→ **DATA LISTING**
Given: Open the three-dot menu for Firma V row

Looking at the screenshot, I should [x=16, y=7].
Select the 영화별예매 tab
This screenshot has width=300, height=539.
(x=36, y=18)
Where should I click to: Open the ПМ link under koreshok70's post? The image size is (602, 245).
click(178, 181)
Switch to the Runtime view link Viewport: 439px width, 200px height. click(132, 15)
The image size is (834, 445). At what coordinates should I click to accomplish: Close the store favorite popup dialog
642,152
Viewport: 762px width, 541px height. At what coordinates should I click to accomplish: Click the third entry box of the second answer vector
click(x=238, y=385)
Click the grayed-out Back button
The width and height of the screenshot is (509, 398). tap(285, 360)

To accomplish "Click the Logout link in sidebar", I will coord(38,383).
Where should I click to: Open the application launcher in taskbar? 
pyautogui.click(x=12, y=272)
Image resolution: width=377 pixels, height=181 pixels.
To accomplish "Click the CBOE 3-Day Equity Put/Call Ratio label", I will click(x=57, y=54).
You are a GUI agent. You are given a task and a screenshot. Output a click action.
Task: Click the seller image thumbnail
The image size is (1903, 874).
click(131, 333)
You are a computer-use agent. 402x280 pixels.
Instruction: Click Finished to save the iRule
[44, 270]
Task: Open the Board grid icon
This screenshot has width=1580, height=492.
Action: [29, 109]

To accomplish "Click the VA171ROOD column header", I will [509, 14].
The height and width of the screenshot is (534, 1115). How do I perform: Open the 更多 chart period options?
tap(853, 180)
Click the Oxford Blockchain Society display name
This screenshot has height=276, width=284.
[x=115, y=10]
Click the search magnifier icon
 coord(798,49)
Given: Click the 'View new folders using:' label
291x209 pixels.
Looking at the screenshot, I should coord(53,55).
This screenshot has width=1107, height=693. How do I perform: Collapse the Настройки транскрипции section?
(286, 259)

→ **WORK TASK**
An exact reproduction of all the entries above is the expected answer.

→ **SOLUTION TO THE PROBLEM**
Given: Open the three-dot menu for Firma V row

Looking at the screenshot, I should [x=16, y=7].
Select the 영화별예매 tab
This screenshot has width=300, height=539.
(x=36, y=18)
Where should I click to: Open the ПМ link under koreshok70's post? The image size is (602, 245).
click(178, 181)
Switch to the Runtime view link Viewport: 439px width, 200px height. click(132, 15)
The image size is (834, 445). At what coordinates should I click to accomplish: Close the store favorite popup dialog
642,152
Viewport: 762px width, 541px height. At what coordinates should I click to accomplish: Click the third entry box of the second answer vector
click(x=238, y=385)
Click the grayed-out Back button
The width and height of the screenshot is (509, 398). tap(285, 360)

To accomplish "Click the Logout link in sidebar", I will coord(38,383).
Where should I click to: Open the application launcher in taskbar? 
pyautogui.click(x=12, y=272)
Image resolution: width=377 pixels, height=181 pixels.
To accomplish "Click the CBOE 3-Day Equity Put/Call Ratio label", I will click(x=57, y=54).
You are a GUI agent. You are given a task and a screenshot. Output a click action.
Task: Click the seller image thumbnail
The image size is (1903, 874).
click(131, 333)
You are a computer-use agent. 402x280 pixels.
Instruction: Click Finished to save the iRule
[44, 270]
Task: Open the Board grid icon
This screenshot has width=1580, height=492.
Action: [29, 109]

To accomplish "Click the VA171ROOD column header", I will [509, 14].
The height and width of the screenshot is (534, 1115). How do I perform: Open the 更多 chart period options?
tap(853, 180)
Click the Oxford Blockchain Society display name
This screenshot has height=276, width=284.
[x=115, y=10]
Click the search magnifier icon
 coord(798,49)
Given: Click the 'View new folders using:' label
291x209 pixels.
Looking at the screenshot, I should coord(53,55).
This screenshot has width=1107, height=693. How do I perform: Collapse the Настройки транскрипции section?
(286, 259)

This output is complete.